The baby is slipping away. Every day there is a little less baby in the baby than the day before. And each day there’s a little more crazy kid in it’s place.
I shouldn’t complain because I was able to get more baby out of him than the other two. His delayed walking skills kept him in that baby zone longer. It seems like the minute he started walking, he became a toddler. All of a sudden he’s talking more, he has opinions, he’s running around with his fellow crazy siblings, etc.
Because he was delayed in walking, I’m so grateful to see him join his peers/siblings. I’m loving taking him to gymnastics and seeing him get right in there with the other kids. I’m so proud when he walks into the health club and says hi/blows kisses to the receptionist. I, without a doubt, want him to be at this really fun toddler stage.

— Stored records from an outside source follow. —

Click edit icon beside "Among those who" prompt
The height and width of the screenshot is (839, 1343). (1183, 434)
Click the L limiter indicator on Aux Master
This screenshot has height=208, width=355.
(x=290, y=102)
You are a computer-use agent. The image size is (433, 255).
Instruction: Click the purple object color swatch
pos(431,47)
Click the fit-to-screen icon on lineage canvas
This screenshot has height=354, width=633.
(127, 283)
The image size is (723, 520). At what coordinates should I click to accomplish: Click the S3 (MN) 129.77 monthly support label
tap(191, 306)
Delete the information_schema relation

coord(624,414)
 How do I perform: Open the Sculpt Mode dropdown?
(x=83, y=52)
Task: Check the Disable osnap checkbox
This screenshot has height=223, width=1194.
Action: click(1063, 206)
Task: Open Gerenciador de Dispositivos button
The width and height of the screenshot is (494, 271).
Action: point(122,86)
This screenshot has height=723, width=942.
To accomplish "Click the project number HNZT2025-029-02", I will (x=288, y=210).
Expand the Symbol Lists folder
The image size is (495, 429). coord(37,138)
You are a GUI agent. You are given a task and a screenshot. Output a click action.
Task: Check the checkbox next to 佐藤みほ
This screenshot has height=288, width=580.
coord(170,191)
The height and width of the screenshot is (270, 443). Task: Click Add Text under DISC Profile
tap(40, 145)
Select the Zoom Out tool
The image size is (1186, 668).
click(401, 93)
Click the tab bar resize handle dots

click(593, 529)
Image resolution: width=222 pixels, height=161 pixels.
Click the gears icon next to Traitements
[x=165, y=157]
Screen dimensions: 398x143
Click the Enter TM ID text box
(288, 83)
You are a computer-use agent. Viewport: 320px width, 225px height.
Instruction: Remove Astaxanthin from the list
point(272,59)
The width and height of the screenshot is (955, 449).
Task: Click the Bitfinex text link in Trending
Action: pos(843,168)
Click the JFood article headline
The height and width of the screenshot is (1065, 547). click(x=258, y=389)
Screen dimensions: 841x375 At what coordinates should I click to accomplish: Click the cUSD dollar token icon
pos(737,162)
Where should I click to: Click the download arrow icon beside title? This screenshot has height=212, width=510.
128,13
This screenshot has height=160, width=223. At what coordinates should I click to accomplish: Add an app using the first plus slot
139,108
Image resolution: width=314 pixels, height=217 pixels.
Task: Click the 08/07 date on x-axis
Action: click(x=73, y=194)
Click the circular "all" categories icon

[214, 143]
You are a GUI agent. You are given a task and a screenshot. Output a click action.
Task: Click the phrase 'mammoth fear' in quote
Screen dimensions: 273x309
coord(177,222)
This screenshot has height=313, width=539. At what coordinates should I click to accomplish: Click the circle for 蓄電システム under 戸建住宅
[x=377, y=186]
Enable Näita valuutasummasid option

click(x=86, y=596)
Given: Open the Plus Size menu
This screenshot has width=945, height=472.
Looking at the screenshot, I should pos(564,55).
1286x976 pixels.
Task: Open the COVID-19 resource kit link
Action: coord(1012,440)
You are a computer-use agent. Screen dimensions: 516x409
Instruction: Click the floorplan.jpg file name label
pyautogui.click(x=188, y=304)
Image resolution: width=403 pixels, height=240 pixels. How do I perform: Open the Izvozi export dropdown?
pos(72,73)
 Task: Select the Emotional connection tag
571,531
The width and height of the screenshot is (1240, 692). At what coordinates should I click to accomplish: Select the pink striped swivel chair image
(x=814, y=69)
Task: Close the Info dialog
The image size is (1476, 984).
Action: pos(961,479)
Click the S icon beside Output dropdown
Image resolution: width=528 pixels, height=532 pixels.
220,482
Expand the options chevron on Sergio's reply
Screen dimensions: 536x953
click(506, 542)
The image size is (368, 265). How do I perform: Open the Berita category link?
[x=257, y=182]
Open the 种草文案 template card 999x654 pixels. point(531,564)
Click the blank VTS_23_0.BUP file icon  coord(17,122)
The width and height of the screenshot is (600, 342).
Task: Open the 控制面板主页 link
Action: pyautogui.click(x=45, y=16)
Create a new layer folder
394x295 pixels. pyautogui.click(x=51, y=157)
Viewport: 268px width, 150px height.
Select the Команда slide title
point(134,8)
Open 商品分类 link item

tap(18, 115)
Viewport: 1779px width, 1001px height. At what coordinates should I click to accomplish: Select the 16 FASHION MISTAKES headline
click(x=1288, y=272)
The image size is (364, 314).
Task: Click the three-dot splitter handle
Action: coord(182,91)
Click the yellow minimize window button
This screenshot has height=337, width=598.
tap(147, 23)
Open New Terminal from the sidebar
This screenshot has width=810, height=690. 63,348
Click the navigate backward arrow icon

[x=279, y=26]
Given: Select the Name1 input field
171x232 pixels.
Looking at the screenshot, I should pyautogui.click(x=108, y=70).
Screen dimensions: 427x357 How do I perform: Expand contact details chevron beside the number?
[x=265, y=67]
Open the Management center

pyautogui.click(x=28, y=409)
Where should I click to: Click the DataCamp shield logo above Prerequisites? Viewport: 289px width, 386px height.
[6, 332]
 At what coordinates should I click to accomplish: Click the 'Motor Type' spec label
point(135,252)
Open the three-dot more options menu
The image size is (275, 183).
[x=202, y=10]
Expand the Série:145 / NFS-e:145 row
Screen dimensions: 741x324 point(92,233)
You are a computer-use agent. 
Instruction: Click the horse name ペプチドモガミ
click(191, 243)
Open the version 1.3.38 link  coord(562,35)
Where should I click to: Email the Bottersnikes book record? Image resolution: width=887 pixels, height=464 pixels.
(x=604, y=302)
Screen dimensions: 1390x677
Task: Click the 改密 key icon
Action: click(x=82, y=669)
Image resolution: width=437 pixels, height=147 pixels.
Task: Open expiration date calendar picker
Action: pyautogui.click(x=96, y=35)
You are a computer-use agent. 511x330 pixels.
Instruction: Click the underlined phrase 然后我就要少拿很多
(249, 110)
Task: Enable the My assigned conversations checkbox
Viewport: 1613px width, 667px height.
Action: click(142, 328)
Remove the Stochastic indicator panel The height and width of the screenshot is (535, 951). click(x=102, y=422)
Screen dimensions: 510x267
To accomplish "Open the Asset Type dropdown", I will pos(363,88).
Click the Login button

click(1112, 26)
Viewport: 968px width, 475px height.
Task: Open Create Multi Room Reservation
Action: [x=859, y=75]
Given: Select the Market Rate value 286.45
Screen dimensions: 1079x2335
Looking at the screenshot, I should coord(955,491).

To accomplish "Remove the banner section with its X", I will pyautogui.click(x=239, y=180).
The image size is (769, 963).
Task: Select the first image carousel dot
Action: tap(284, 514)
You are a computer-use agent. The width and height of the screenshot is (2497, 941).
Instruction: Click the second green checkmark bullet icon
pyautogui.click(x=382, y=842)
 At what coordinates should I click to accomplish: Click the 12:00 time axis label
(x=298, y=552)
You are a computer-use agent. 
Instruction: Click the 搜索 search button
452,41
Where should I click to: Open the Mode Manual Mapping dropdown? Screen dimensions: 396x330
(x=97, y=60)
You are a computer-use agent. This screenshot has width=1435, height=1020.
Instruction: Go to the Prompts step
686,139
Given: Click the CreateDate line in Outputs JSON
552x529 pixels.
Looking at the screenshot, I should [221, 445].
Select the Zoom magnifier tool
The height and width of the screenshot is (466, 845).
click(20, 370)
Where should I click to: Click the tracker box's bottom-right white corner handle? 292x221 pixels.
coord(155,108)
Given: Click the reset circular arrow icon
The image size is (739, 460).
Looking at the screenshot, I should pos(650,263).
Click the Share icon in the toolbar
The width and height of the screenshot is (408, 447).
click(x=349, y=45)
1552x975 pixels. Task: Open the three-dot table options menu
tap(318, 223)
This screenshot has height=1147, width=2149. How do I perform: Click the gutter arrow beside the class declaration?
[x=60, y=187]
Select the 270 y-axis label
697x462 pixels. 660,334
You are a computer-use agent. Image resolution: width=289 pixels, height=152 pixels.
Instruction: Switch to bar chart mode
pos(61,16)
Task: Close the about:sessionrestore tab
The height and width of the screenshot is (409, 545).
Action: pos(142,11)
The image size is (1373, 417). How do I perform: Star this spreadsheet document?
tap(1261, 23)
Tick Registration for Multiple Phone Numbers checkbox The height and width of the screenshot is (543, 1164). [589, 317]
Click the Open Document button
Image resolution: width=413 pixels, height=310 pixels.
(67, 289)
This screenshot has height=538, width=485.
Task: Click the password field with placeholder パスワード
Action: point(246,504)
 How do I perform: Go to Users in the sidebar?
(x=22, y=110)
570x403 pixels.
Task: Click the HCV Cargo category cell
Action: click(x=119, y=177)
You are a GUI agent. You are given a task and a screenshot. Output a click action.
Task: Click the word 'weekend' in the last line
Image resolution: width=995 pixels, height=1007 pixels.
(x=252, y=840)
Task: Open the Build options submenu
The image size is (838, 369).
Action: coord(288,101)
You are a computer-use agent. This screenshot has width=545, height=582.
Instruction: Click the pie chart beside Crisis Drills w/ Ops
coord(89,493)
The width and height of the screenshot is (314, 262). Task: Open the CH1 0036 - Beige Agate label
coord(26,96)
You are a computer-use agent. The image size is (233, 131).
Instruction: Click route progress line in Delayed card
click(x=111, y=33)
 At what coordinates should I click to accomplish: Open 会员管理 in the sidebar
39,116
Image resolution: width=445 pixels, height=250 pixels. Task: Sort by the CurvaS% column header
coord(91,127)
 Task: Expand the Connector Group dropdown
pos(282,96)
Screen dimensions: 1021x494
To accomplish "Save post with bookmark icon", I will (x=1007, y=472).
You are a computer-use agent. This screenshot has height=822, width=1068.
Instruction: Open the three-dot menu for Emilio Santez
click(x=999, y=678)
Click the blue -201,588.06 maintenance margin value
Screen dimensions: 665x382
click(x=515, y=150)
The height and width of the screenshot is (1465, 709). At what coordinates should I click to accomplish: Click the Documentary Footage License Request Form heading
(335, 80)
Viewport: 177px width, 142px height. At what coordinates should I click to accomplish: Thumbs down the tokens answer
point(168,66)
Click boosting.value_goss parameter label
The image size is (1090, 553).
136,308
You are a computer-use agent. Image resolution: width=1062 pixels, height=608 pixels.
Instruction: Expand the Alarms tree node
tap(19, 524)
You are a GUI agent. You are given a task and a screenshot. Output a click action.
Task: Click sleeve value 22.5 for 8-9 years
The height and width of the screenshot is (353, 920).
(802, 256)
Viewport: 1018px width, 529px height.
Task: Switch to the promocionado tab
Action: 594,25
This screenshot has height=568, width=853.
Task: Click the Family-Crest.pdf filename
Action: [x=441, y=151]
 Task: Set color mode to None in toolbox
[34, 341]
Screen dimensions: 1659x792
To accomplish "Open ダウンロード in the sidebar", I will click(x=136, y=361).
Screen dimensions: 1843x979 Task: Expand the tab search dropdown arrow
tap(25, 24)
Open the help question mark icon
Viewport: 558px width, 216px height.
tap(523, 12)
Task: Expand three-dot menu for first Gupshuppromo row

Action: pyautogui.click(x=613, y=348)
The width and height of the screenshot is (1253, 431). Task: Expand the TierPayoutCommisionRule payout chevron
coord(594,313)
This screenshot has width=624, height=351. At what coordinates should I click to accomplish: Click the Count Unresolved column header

Before I put his brother and sister to sleep, I go into his room and rock him to sleep. He lays his head on my chest and he sucks his fingers. I’m finding myself staying in there just a little longer. I’m holding him just a little tighter.
In a very short while, I will no longer have that. In a very short while, his body will be almost too heavy to pick up (like his brother’s and sister’s). In a very short while, he won’t be happy missing out on the crazy kids’ story time. He won’t want to lay his body against mine and let me sing to him. Instead, he’ll be fighting me to go to bed.
I want him to do all that (maybe not the fighting to go to bed part) and become that but I’d be lying if I didn’t say that it saddens me too. As I am at the end of the babyhood run, I’m holding on with the skin of my teeth…but what is new about that for me?!?!